- Aim of the exercise:
Output the stretch of records below, from the line containing "Where should I click to: Split" through the line containing "click(833, 440)", as a two-column CSV with the header input,output. Use one row per record, put each field in quotes with line breaks replaced by spaces, and leave out the pictures.

- Entries provided:
---------------

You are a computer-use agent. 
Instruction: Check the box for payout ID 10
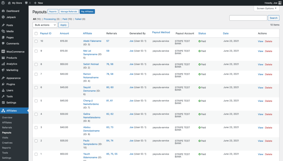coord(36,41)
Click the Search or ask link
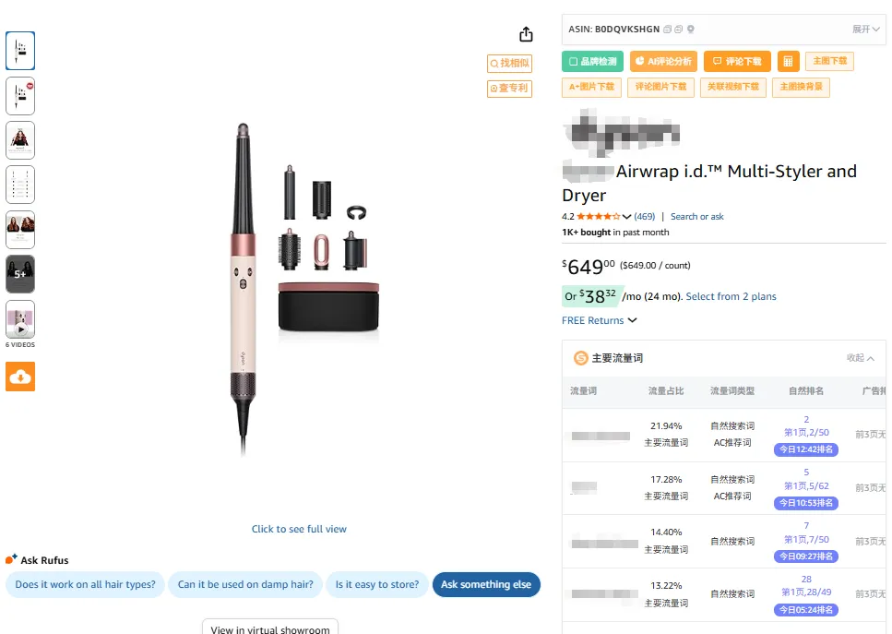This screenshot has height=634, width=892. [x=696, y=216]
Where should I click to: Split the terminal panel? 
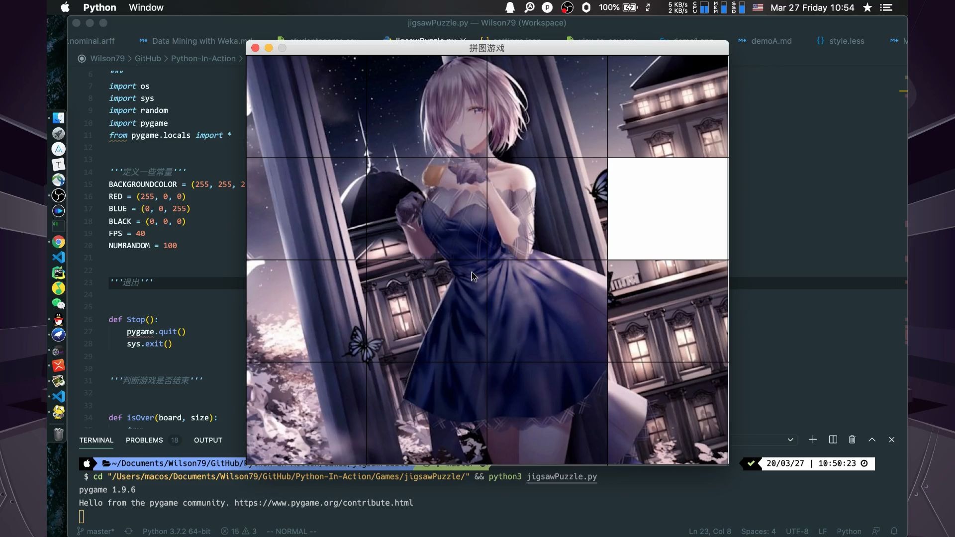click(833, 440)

---------------

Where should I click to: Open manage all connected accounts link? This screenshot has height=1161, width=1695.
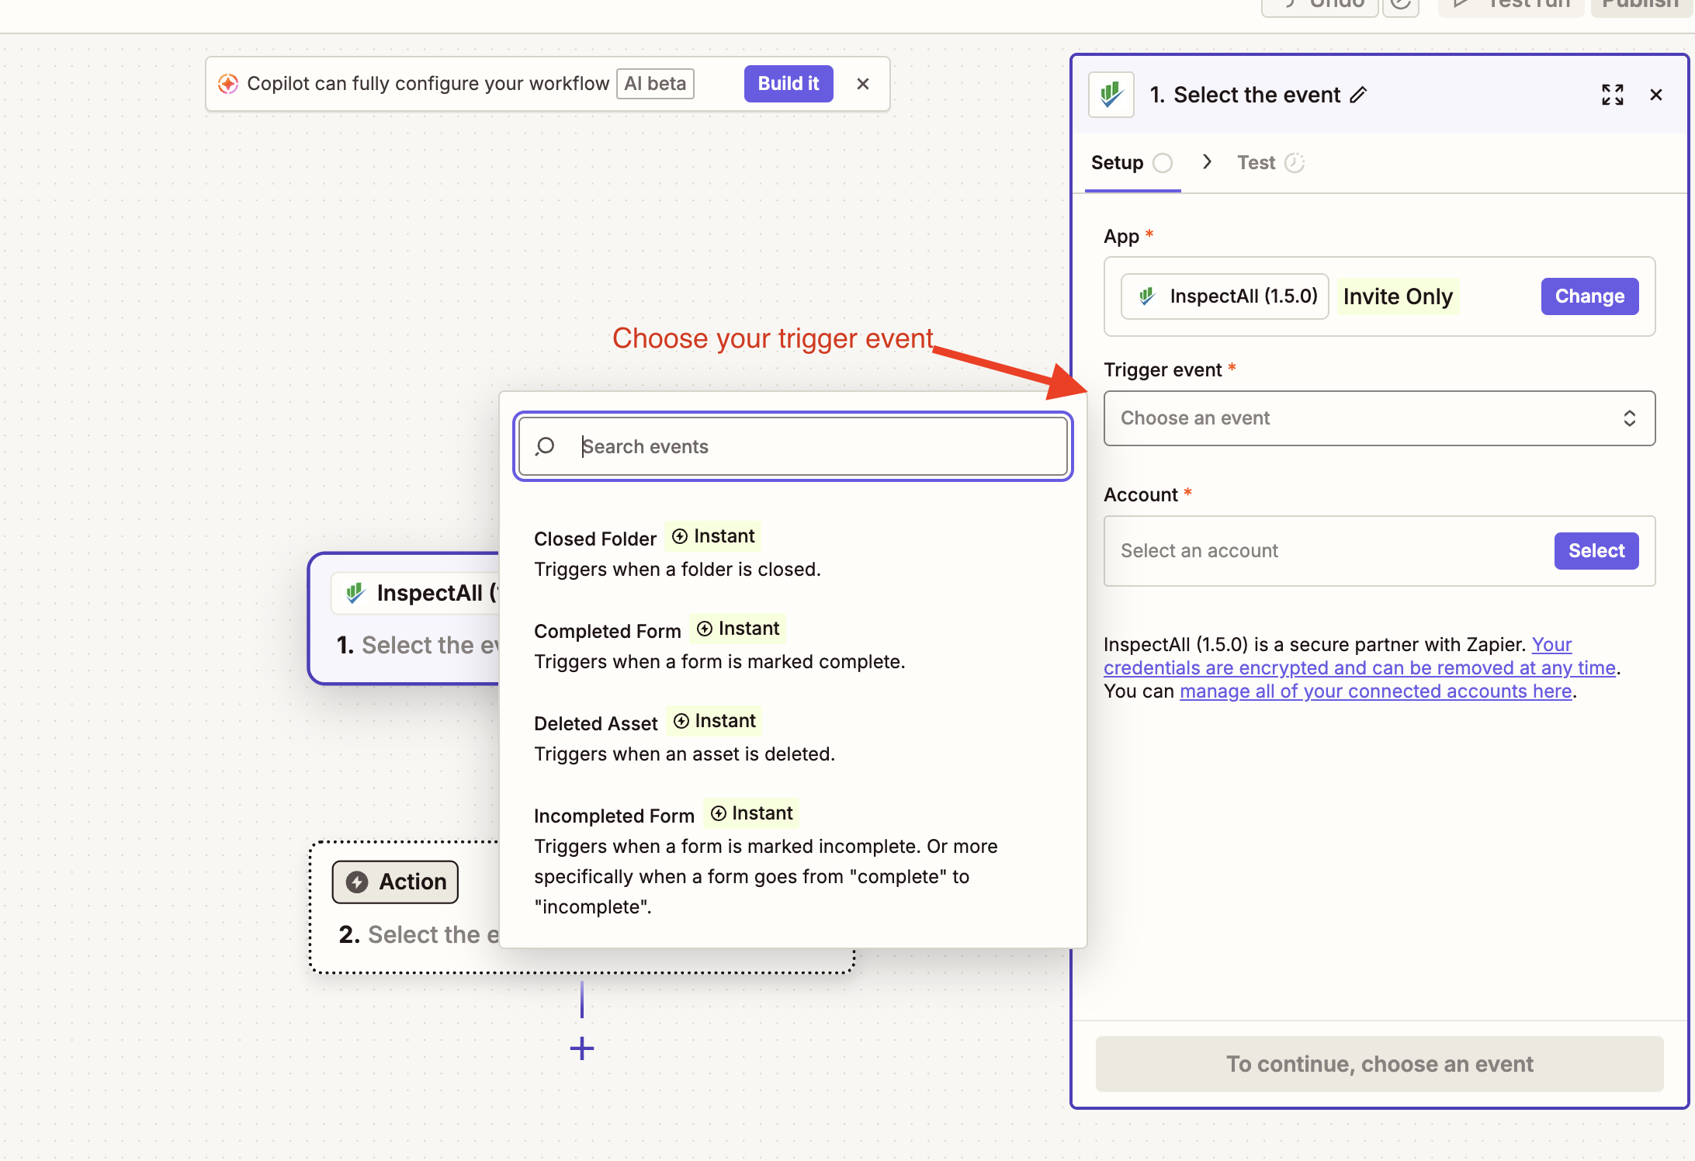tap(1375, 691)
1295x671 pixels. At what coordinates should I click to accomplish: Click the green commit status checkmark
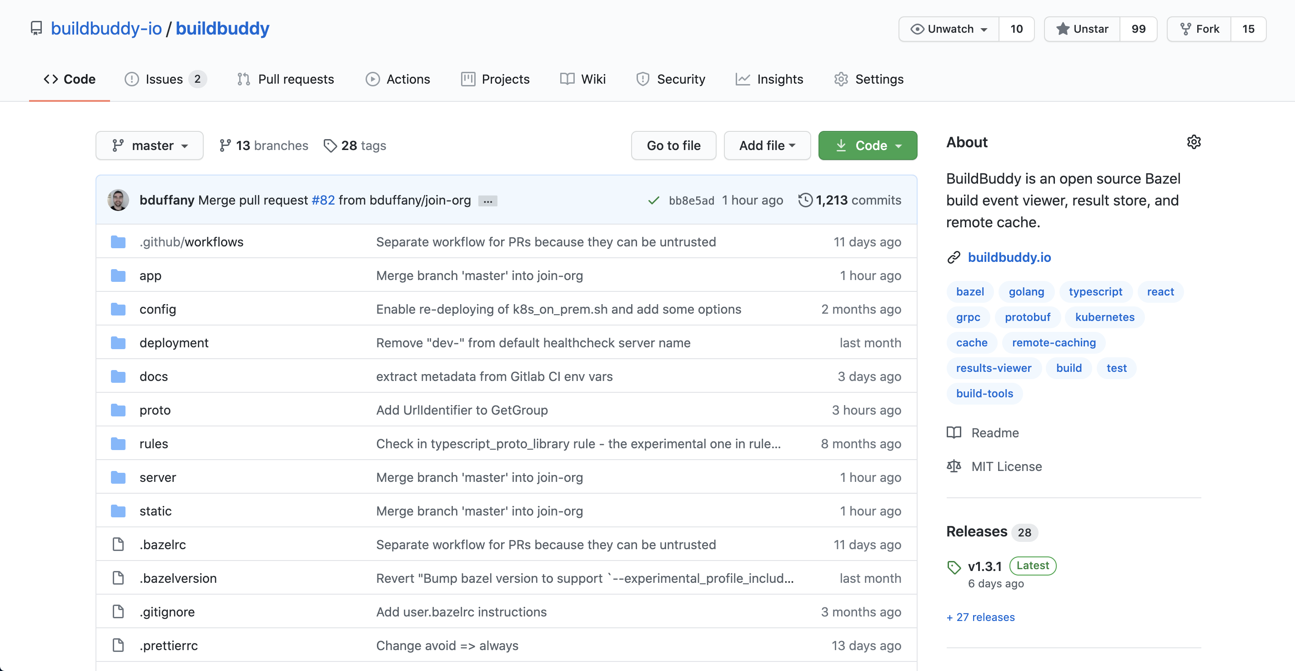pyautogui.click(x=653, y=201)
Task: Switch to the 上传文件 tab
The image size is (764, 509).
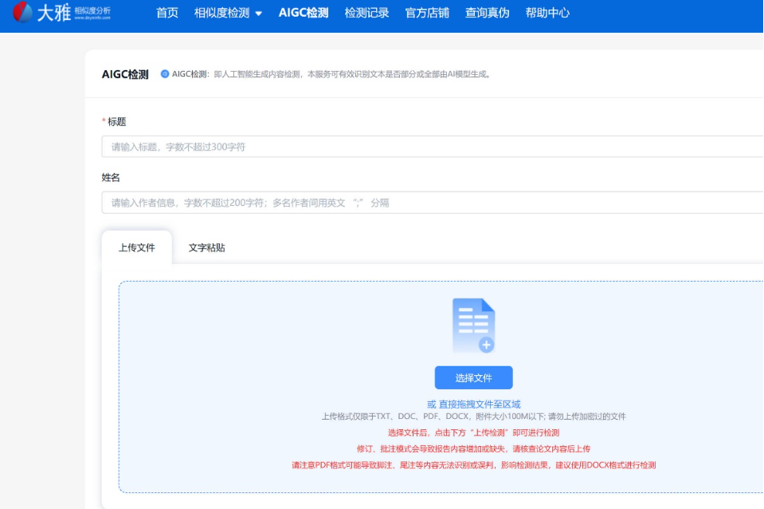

---------------

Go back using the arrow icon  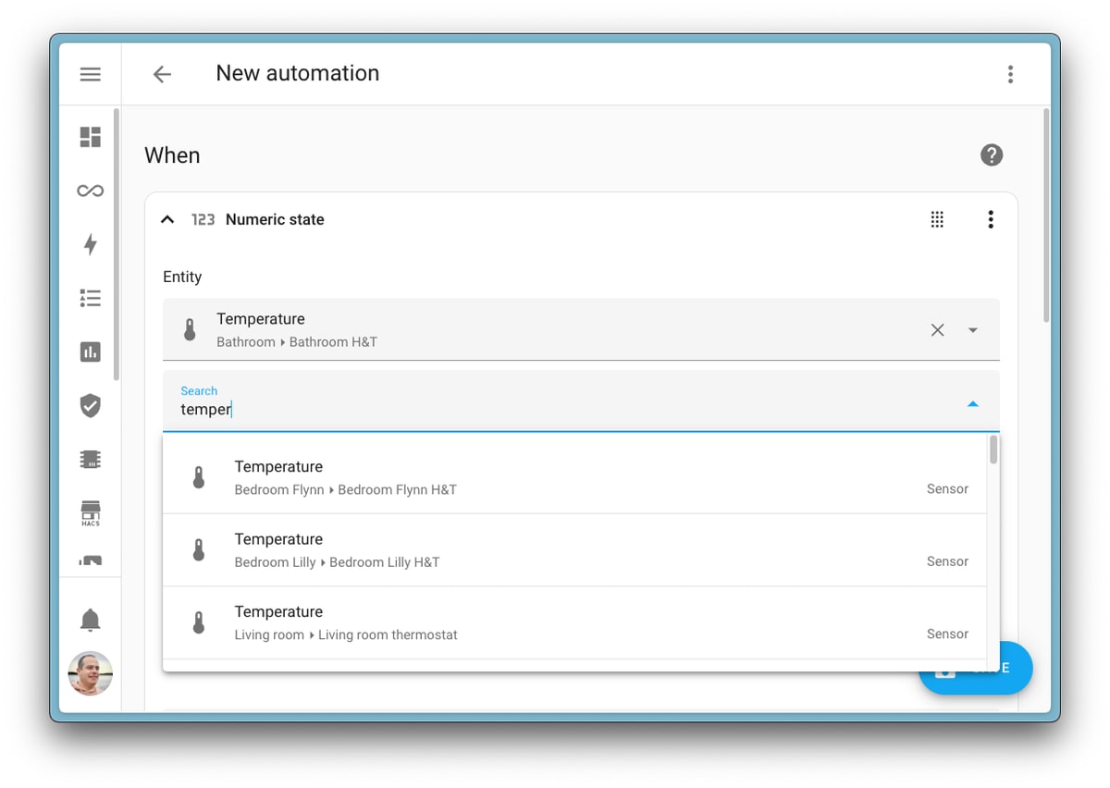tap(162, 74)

---------------

- Answer below:
input,output
"Where should I click to: Split the terminal panel?","click(833, 440)"